→ **TASK SET**:
a: From the 2023 hotel forecast article, reproduce the passage from "According to STR, RevPAR" up to and including "Industry Investment Conference.".
b: Summarize the 2023 hotel forecast article in two sentences.

→ **TEXT SEGMENT**:
+-------+

STR, TE update RevPAR and ADR forecast for 2023

Industry remains optimistic about top-line performance, STR says

STR and Tourism Economics updated the occupancy forecast for this year, lowering it by 0.2 percent compared to the previous projection. However, there is good news in the form of increased projections for ADR and RevPAR, which have risen by 1.5 percent and 1.3 percent, respectively, according to STR.

STR and Tourism Economics updated their 2023 U.S. hotel forecast this week. While top-line performance is expected to advance, growing operating expenses are projected to limit profit growth over the remainder of the year, STR said in a statement.

According to STR, RevPAR achieved full recovery in 2022 in nominal terms, but when adjusted for inflation (real), it is not expected to reach that level until 2025. The new forecast was delivered at the 45th Annual NYU International Hospitality Industry Investment Conference.

GOPPAR also recovered in 2022, but moderate growth is projected for 2023, with more substantial gains expected in 2024, the statement added. “The GOPPAR projection for this year was lowered by 2.7 percent compared to the previous forecast, and a further 4 percent downgrade is predicted for 2024.”

“Despite the upgrade, economic uncertainty underlines our forecast for the remainder of this year and into 2024,” said Amanda Hite, president of STR. “We have always forecasted with a mild recession in mind, but we’re now looking at a later timeline and the added concerns around the banking system. Regardless, through the first four months of the year, hotel demand improved 4.3 percent with most of the gain concentrated in the upper upscale and upscale chains. These two chains, which are the segments most associated with business travel and groups, are expected to lead industry demand growth for the remainder of 2023.”

However, Hite also sounded a warning.

“With everything considered, the industry has plenty of reasons to remain optimistic about top-line performance,” she said. “At the same time, growing operating expenses, especially labor, continue to pressure the bottom line. Profit margins, while strong, are projected to be lower this year than last.”

Aran Ryan, TE’s director of industry studies, also was cautious.

“Recent stress in the banking system and tighter lending standards will add to inflation pressures and produce a relatively mild recession in the second half of 2023,” Ryan said. “A halting economy will limit gains in lodging demand, though we continue to anticipate returning group and business activity, international travel, and consumers’ desire for travel will sustain modest growth in room nights sold.”

+-------+

→ **SUPPLIED MATERIAL**:
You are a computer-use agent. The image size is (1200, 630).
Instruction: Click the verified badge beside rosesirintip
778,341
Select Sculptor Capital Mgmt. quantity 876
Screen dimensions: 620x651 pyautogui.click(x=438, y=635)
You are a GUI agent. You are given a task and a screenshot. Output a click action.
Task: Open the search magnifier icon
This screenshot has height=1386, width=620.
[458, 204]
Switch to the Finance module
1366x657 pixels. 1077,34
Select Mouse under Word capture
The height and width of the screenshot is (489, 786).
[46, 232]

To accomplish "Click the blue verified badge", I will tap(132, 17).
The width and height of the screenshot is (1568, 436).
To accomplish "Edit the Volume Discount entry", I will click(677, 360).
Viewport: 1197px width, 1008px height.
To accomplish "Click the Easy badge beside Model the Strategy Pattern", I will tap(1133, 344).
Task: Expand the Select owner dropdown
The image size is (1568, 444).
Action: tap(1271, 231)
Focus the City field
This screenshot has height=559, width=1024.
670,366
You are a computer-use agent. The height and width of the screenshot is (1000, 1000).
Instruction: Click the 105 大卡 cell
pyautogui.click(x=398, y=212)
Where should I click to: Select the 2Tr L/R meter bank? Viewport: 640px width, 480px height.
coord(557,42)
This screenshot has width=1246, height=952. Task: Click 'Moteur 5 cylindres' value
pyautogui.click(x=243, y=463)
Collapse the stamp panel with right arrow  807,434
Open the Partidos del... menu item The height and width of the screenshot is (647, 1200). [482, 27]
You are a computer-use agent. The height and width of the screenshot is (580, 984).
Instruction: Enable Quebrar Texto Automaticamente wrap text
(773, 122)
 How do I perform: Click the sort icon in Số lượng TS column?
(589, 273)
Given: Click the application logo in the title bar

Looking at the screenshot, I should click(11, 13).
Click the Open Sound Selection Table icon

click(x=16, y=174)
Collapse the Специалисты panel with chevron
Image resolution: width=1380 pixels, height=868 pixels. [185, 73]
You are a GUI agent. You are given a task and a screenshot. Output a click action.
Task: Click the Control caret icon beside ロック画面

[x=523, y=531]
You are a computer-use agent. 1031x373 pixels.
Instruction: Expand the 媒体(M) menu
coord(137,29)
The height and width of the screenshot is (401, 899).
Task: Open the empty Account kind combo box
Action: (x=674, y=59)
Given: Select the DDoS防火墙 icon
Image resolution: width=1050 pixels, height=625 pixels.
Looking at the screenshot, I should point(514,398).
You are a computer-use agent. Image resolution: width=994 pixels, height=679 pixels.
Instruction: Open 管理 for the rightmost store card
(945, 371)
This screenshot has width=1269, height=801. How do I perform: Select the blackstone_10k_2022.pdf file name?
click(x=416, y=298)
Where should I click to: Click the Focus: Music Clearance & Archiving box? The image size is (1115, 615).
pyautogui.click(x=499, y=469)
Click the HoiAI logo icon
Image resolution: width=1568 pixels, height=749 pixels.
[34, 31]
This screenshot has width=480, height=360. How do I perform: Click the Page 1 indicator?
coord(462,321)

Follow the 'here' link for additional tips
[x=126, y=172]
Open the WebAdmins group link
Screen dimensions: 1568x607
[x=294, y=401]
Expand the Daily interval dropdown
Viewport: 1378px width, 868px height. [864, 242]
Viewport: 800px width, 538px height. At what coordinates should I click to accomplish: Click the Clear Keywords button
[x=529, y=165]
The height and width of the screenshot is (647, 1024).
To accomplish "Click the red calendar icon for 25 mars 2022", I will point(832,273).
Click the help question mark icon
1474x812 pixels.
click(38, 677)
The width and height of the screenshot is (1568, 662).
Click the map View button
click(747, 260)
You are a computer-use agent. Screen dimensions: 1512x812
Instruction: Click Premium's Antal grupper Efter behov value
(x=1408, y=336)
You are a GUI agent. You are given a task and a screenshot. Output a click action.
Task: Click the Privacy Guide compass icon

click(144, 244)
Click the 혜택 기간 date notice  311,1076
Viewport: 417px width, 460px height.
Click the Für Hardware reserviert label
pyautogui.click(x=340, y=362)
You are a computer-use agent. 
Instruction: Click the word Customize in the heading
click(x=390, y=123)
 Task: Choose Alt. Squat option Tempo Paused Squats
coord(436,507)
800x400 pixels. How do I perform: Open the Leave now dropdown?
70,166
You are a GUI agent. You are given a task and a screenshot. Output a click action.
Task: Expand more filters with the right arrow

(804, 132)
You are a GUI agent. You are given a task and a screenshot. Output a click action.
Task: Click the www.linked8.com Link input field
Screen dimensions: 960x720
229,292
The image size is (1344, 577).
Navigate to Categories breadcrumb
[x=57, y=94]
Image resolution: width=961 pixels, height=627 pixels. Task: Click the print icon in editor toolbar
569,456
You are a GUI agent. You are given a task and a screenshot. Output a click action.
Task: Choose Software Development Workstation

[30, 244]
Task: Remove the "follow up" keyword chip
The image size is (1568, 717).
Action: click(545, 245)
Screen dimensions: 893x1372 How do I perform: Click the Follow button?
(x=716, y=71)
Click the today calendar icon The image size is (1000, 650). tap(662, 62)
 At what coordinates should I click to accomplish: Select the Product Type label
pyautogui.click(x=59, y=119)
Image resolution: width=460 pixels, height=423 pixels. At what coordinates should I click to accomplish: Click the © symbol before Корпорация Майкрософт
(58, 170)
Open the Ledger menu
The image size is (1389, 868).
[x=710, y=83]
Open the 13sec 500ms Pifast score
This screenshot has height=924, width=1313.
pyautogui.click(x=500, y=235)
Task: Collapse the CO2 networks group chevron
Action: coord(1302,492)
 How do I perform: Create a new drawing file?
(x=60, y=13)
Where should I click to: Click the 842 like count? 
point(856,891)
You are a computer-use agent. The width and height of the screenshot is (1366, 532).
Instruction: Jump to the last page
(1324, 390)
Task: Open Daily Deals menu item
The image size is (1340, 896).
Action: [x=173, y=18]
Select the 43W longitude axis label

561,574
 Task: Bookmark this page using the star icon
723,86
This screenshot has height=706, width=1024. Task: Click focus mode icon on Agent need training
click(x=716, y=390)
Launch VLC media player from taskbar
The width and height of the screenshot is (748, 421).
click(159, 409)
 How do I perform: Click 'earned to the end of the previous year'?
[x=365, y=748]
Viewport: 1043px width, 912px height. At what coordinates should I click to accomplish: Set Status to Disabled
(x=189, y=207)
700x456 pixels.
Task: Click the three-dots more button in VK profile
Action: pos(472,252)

+-------+

→ **SOLVED TASKS**:
a:
According to STR, RevPAR achieved full recovery in 2022 in nominal terms, but when adjusted for inflation (real), it is not expected to reach that level until 2025. The new forecast was delivered at the 45th Annual NYU International Hospitality Industry Investment Conference.

b: STR and Tourism Economics updated their 2023 U.S. hotel forecast, lowering the occupancy projection by 0.2 percent while raising the ADR and RevPAR projections by 1.5 percent and 1.3 percent, respectively. Top-line performance is expected to advance, but growing operating expenses, especially labor, are projected to limit profit growth, and the GOPPAR projection for this year was lowered by 2.7 percent.